The Clipper Chip was a dangerous Clinton-era technology that sought to provide "back door" access for law enforcement (and presumably intelligence agencies) to encrypted digital communications. What the government should’ve learned about backdoors from the Clipper Chip asks a critical question that needs to be answered by those involved in the current debate over encryption. The Clipper Chip initiative failed mainly because when push came to shove (and the government shoved really hard) the dominant private business players in the market (mostly US based at the time) followed the advice of actual computer scientists over government apologists. The Ars Technica article does an excellent job of laying out the facts surrounding the 1993 Clipper Chip controversy, and in answering the question posed in the title. It deserves a careful reading. In full. For me it was a reminder of the bipartisan nature of these sorts of attacks on civil liberties. The Clipper technology wasn't invented by Bill Clinton, but both he and his then Vice President, Al Gore (famously a self-acknowledged expert on the Internet), fought hard for it -- as hard as the NSA under George Bush fought to conduct mass surveillance of everyone on the Internet or James Comey (a Republican FBI Director under a Democratic President) now fights to compromise strong encryption. Whether the next President is Hilary Clinton or Ted Cruz, we can expect that the U.S. government will continue to put intelligence gathering ahead of the civil liberties that activity is supposed to be preserving in pursuit of a "Golden Key" that allows the government to circumvent encryption.

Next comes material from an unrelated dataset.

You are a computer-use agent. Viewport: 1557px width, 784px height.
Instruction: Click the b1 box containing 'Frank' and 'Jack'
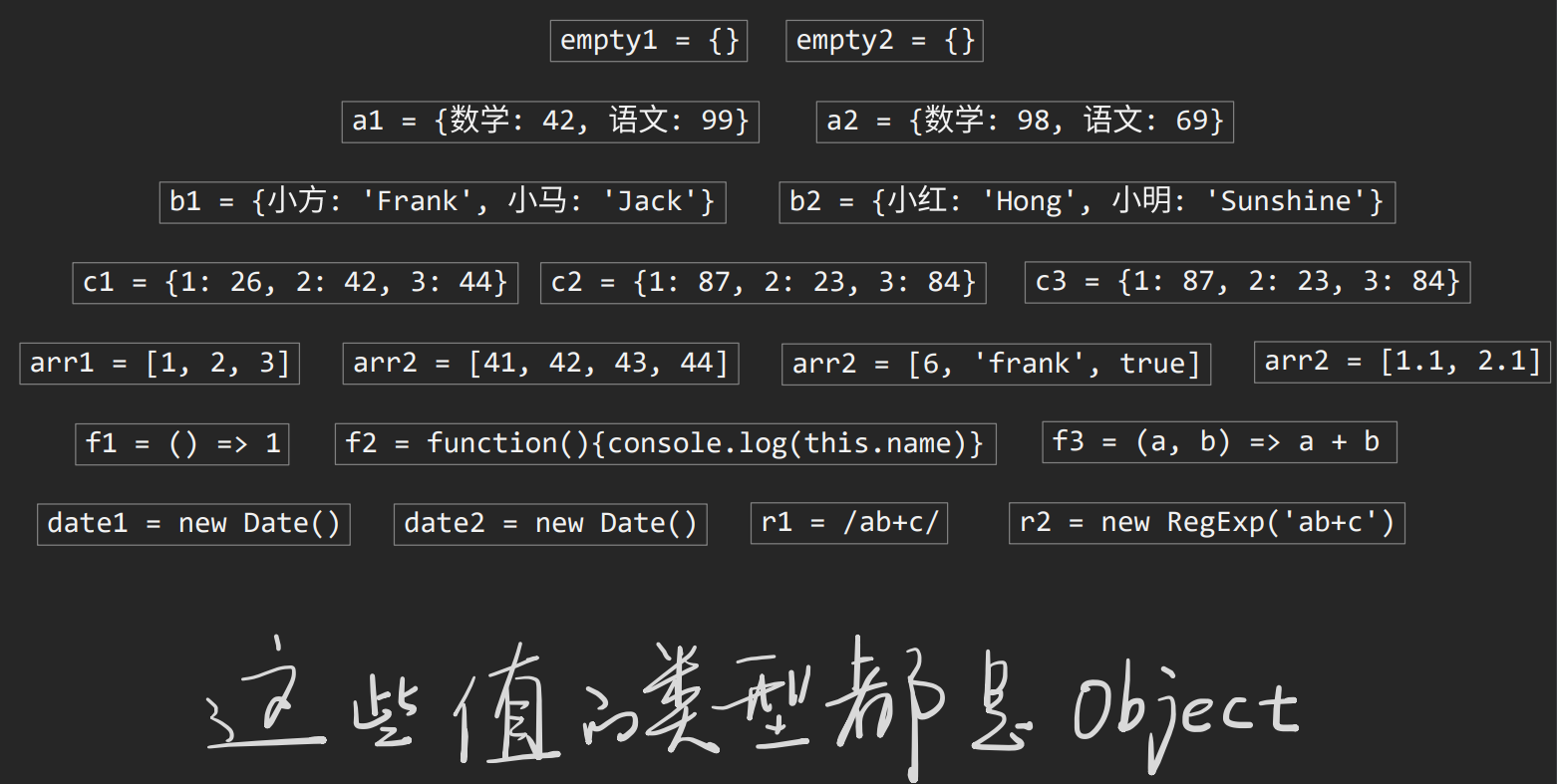tap(443, 202)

Perhaps my favorite part of Ars coverage is this reader comment attached to the article, which cogently sums up the consequences of living in a technologically illiterate society:

The statement from Comey about how people in the field just aren't trying hard enough summarizes pretty much all the reasons why I'm pessimistic about the possibility that this is an issue we'll ever see a reasonable discussion on. Far too many people think that software is essentially just magic, that you can make it do anything as long as you wish hard enough. They're used to dealing with people in their work, where you can say something as vague as "do something about this" and get results. They have no concept at all of working with a system where anything that can't be represented by a specific set of rules is flatly impossible, let alone how complex and error-prone those rules would need to be in order to accomplish the things they want.